WHAT TO WORK ON: Repeat the full listing, word for word.
THE INPUT Start Marker
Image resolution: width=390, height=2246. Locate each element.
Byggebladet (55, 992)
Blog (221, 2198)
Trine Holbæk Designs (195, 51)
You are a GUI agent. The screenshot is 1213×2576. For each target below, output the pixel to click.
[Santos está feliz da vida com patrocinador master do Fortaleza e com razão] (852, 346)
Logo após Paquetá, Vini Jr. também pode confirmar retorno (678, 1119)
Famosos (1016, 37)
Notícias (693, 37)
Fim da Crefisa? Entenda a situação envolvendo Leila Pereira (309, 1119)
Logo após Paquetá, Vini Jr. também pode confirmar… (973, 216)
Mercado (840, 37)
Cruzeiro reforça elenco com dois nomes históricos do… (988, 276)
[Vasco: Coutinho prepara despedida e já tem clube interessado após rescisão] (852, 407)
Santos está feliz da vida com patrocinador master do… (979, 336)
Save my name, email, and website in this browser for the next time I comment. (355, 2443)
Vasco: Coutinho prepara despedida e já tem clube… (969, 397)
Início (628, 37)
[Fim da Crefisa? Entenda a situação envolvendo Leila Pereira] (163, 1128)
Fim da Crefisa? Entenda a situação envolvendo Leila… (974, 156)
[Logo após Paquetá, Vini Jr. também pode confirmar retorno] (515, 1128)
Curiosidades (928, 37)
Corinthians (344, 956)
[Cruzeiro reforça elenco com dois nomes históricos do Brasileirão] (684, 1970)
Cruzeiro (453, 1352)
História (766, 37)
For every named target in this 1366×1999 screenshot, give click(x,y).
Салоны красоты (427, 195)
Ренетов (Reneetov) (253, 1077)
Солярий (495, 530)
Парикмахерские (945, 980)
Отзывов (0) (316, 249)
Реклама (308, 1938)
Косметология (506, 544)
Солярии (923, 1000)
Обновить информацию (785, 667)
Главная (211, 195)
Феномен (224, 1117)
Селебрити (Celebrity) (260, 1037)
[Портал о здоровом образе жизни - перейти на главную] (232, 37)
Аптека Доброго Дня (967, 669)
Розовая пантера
THE INPUT End Marker
ANSWER TO THIS EXERCISE:
Image resolution: width=390, height=2246. Locate each element.
Byggebladet (55, 992)
Blog (221, 2198)
Trine Holbæk Designs (195, 51)
You are a GUI agent. The screenshot is 1213×2576. For each target below, output the pixel to click.
[Santos está feliz da vida com patrocinador master do Fortaleza e com razão] (852, 346)
Logo após Paquetá, Vini Jr. também pode confirmar retorno (678, 1119)
Famosos (1016, 37)
Notícias (693, 37)
Fim da Crefisa? Entenda a situação envolvendo Leila Pereira (309, 1119)
Logo após Paquetá, Vini Jr. também pode confirmar… (973, 216)
Mercado (840, 37)
Cruzeiro reforça elenco com dois nomes históricos do… (988, 276)
[Vasco: Coutinho prepara despedida e já tem clube interessado após rescisão] (852, 407)
Santos está feliz da vida com patrocinador master do… (979, 336)
Save my name, email, and website in this browser for the next time I comment. (355, 2443)
Vasco: Coutinho prepara despedida e já tem clube… (969, 397)
Início (628, 37)
[Fim da Crefisa? Entenda a situação envolvendo Leila Pereira] (163, 1128)
Fim da Crefisa? Entenda a situação envolvendo Leila… (974, 156)
[Logo após Paquetá, Vini Jr. também pode confirmar retorno] (515, 1128)
Curiosidades (928, 37)
Corinthians (344, 956)
[Cruzeiro reforça elenco com dois nomes históricos do Brasileirão] (684, 1970)
Cruzeiro (453, 1352)
História (766, 37)
For every named target in this 1366×1999 screenshot, give click(x,y).
Салоны красоты (427, 195)
Ренетов (Reneetov) (253, 1077)
Солярий (495, 530)
Парикмахерские (945, 980)
Отзывов (0) (316, 249)
Реклама (308, 1938)
Косметология (506, 544)
Солярии (923, 1000)
Обновить информацию (785, 667)
Главная (211, 195)
Феномен (224, 1117)
Селебрити (Celebrity) (260, 1037)
[Портал о здоровом образе жизни - перейти на главную] (232, 37)
Аптека Доброго Дня (967, 669)
Розовая пантера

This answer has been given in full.